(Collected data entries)

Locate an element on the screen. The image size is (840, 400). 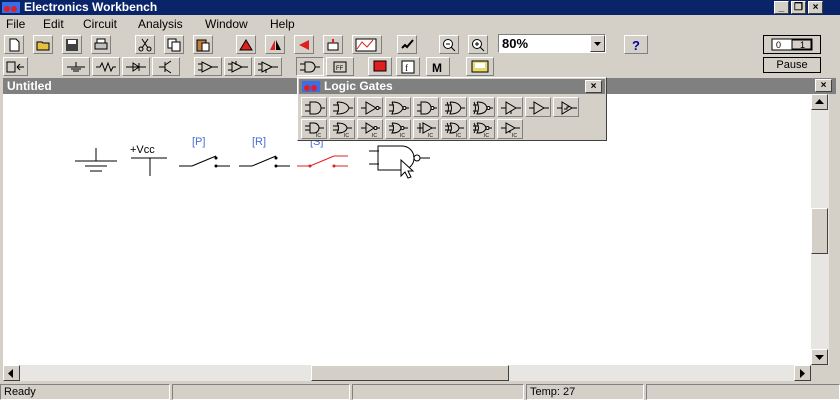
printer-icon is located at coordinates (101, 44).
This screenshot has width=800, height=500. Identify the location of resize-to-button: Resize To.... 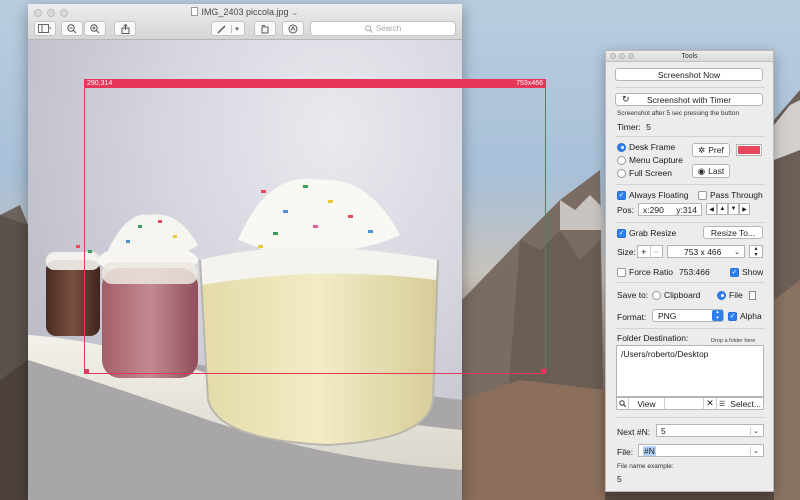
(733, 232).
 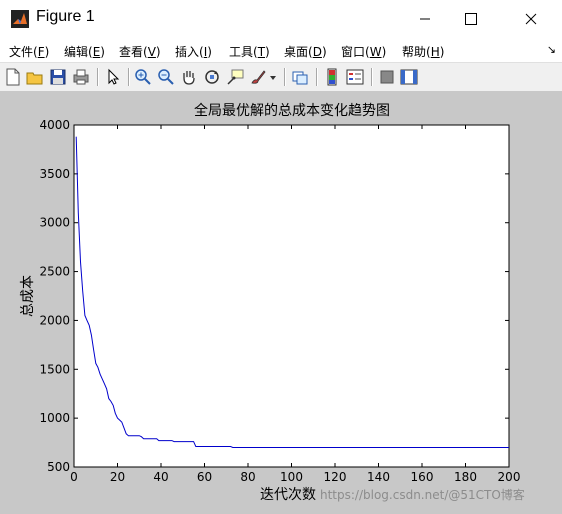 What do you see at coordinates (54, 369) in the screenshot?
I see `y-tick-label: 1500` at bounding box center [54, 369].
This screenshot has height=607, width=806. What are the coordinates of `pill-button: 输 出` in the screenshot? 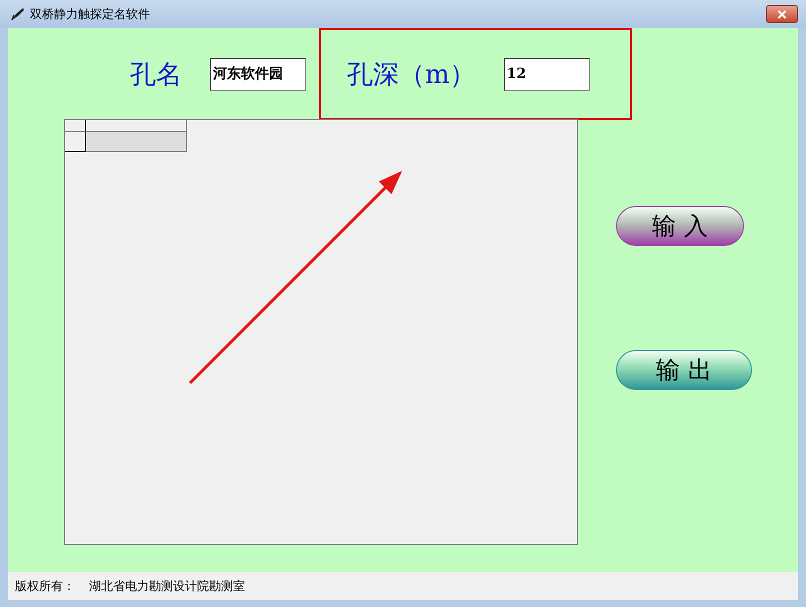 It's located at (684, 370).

● WHAT THE TASK REQUIRES
Rewrite the lines from the one containing "This screenshot has width=800, height=500." through the one containing "center [54, 369].", both included, swapping "Identify" for "Find" and changing nothing else. Leave the pictures out.

● OUTPUT FOR THIS EXERCISE
This screenshot has width=800, height=500. Find the location of resize-to-button: Resize To.... 
(733, 232).
  What do you see at coordinates (54, 369) in the screenshot?
I see `y-tick-label: 1500` at bounding box center [54, 369].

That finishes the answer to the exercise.